Here are the key points I captured from Jerome Powell’s press conference:
POWELL’S PREPARED REMARKS
Despite elevated uncertainty, the economy remains in a "solid position"
unemployment rate is low
labor market is at/near maximum employment
inflation has come down a great deal, though still slightly higher than 2% target
Fed’s current monetary policy stance leaves it well-positioned to respond in a timely way to economic developments
GDP edged down in Q1 due to tariff front-running — this has complicated GDP measurement
PDFP (which excludes net imports and government spending) grew at +2.5%
Growth in consumer spending moderated, while investment in equipment & intangibles rebounded higher
Surveys of businesses & consumer households show a decline in sentiment, largely reflecting trade policy concerns
The Fed predicts median 2025 GDP growth of +1.4%, and +1.6% for 2026 (somewhat slower than its projections back in March)
Labor market conditions have remained solid
Payroll jobs gains are averaging +135,000/mo over past 3 months
4.2% unemployment rate is low and steady
Wage growth has continued to moderate, while still outpacing inflation
Conditions in labor are broadly in-balance & consistent with maximum employment
The labor market is NOT a source of significant inflationary pressures
The Fed predicts median 2025 unemployment rate of +4.5%, and +4.5% for 2026 (somewhat higher than its projections back in March)
Inflation has eased significantly from its mid-2022 highs, but remains elevated vs Fed’s 2% goal
Total PCE rose +2.3%YoY
Core PCE rose +2.6%YoY
Near-term inflation expectations have moved up due to tariff concerns
Longer-term inflation expectations are consistent with Fed's 2% target
The Fed predicts median PCE rate of +3.0% (somewhat higher than its projections back in March), and +2.4% for 2026, and +2.1% for 2027
Fed is leaving its policy interest rate unchanged at 4.25-4.5%
Fed is making no changes to its current pace of balance sheet runoff (aka QT)
The Trump admin's policies -- trade, immigration, fiscal policy & regulation -- have created uncertainty.
The impact of tariffs will ultimately depend upon their final levels
Tariff concerns reached a peak in April, but have since declined
Increases in tariffs this year are likely to push up prices and slow economic activity
The effects on inflation could-be short lived; though they could also be more persistent — it will depend on several factors.
Our obligation is to keep long-term inflation expectations well-anchored and not do anything that could add to the potential inflationary impact of tariffs. We aim to keep their impact to a 1-time event, and not an ongoing source of inflationary pressure.
The Fed could find itself in a situation where its two mandates -- price stability & maximum employment -- could be at odds. If that happens, we'll prioritize the one that's most distorted from its normal average.
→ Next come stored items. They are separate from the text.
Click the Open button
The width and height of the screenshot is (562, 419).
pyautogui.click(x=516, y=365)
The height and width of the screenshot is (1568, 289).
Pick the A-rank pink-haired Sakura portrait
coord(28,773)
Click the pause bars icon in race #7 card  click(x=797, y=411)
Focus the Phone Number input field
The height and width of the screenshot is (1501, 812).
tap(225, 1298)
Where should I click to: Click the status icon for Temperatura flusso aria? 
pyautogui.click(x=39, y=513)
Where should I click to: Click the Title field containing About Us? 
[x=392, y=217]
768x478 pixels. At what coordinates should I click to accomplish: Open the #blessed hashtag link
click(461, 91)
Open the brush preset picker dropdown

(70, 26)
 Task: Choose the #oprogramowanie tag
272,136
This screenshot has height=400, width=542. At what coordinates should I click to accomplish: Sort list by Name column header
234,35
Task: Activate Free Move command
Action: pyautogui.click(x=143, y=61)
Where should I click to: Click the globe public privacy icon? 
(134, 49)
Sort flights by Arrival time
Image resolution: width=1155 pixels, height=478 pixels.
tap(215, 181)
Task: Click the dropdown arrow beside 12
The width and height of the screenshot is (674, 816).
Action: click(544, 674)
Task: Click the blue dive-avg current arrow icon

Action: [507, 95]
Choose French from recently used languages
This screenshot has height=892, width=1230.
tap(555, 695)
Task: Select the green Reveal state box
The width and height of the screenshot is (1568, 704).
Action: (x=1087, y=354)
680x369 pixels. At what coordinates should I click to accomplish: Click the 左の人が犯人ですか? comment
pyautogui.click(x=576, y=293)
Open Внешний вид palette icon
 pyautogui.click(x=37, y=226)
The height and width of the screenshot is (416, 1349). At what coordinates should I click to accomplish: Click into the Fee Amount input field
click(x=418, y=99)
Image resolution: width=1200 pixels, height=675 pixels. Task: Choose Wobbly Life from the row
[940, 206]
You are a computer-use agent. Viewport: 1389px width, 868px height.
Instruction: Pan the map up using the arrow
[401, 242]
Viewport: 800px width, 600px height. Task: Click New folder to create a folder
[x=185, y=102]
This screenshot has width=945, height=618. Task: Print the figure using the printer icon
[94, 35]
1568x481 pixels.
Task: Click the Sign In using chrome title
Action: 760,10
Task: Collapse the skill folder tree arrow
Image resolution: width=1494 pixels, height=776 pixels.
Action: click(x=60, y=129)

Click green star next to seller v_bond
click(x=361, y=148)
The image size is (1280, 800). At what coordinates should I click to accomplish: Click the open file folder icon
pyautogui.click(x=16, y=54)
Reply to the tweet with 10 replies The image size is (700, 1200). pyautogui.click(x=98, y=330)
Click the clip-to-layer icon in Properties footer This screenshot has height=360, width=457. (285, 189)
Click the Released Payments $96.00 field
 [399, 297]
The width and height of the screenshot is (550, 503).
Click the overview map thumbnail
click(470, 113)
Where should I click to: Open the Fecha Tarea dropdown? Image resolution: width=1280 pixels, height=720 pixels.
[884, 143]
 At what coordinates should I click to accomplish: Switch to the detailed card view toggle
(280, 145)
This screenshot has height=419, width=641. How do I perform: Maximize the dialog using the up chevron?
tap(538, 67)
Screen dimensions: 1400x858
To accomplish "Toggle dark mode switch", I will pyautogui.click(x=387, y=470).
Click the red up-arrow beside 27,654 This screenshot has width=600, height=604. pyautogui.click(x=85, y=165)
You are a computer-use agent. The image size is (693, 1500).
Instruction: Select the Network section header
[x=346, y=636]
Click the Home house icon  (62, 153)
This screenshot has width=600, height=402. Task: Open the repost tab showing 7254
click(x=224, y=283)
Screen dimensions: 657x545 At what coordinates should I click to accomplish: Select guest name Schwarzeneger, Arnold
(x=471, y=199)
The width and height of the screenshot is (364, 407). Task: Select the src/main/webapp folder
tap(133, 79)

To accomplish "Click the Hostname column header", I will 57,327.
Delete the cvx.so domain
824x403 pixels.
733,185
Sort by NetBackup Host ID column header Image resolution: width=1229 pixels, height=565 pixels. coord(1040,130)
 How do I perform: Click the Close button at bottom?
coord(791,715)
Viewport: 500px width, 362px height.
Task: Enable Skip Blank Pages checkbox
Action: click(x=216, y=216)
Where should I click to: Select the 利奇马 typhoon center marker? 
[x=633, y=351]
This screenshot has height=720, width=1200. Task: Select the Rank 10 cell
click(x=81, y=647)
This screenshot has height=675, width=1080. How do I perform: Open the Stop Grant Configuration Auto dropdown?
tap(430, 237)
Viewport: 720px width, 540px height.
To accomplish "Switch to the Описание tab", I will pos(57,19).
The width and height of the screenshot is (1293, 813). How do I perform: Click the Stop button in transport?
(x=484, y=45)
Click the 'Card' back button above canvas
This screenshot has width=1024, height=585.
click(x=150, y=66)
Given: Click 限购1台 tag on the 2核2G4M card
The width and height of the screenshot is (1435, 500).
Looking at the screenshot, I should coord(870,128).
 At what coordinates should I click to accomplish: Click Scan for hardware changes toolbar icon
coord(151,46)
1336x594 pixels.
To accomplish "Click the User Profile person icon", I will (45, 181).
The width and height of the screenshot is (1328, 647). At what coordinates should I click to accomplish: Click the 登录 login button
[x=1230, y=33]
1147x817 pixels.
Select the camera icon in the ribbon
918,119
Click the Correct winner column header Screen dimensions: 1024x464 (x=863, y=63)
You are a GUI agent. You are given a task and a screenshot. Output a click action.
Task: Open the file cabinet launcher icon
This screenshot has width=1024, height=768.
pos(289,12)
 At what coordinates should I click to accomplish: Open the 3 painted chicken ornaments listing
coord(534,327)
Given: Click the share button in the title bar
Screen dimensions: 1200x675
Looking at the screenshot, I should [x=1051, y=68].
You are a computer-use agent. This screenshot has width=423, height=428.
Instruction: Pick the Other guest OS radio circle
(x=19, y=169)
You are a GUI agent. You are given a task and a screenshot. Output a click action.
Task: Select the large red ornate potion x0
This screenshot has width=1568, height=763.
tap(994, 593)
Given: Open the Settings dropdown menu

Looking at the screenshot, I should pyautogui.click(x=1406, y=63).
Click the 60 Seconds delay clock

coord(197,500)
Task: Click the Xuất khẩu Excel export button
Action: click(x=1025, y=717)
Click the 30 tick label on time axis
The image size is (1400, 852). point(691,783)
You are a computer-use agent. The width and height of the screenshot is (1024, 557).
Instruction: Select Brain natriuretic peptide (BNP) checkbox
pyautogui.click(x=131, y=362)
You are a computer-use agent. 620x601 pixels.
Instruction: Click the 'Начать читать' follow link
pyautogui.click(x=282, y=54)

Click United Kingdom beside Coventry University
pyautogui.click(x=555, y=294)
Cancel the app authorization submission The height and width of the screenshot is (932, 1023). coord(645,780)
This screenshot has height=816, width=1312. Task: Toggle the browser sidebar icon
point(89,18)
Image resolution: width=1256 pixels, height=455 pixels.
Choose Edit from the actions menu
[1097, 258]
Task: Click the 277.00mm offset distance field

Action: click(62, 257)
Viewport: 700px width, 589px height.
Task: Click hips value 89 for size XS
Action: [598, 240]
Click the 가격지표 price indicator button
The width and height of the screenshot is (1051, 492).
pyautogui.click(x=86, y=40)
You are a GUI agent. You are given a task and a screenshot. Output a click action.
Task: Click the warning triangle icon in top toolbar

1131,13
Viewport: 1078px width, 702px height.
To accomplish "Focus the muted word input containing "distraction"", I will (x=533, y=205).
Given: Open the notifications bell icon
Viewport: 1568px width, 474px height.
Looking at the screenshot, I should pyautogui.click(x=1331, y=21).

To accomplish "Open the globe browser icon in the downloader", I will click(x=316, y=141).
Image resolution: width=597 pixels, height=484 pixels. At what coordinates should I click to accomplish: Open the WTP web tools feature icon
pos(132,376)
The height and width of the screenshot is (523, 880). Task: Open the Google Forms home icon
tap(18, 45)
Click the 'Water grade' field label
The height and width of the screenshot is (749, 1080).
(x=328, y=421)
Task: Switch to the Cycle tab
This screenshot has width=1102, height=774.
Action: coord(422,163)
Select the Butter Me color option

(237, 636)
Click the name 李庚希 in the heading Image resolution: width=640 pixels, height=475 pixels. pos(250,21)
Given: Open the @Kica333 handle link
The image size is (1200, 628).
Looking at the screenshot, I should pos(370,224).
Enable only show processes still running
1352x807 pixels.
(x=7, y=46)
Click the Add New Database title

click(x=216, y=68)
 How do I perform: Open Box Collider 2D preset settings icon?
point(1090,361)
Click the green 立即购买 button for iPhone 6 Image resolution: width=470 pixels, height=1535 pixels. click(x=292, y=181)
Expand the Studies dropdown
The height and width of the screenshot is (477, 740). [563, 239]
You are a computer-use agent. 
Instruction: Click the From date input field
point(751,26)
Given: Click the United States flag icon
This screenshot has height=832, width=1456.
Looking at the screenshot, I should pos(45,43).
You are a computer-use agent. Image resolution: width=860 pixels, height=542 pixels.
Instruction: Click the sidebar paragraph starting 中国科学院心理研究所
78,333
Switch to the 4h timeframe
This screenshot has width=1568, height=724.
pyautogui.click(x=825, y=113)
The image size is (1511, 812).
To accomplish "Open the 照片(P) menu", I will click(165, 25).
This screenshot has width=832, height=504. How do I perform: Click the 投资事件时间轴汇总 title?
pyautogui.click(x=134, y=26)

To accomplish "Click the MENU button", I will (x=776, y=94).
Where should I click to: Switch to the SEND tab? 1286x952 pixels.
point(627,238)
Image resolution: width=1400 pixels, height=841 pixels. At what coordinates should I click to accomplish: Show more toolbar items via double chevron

The Fed updated the SEP (it’s dot-plot) - the median Fed Funds rate for year-end 2025 is 3.9%. Here’s what it currently looks like:
Uncertainty is unusually elevated right now. The Fed is continuing its 5-year review. Will be wrapped up by late summer.
MEDIA Q&A
NYTimes: Has the lower-than-expected impact of tariffs so far changed your outlook on inflation?
That’s welcome news
Services inflation has been grinding down for a long while, which is helping
Goods inflation is picking up a little bit. We expect this to increase over coming months from tariffs.
Many companies say they are planning to pass along all/most of these tariff costs
Dot-plot shows Fed officials expect inflation to increase in short term (from tariffs) and then come back down
Reuters: This latest Dot Plot is a slower path to rate cuts than before. Why? How can you justify that risks have diminished?
Growth has slowed since March, and inflation has ticked up slightly (from tariffs)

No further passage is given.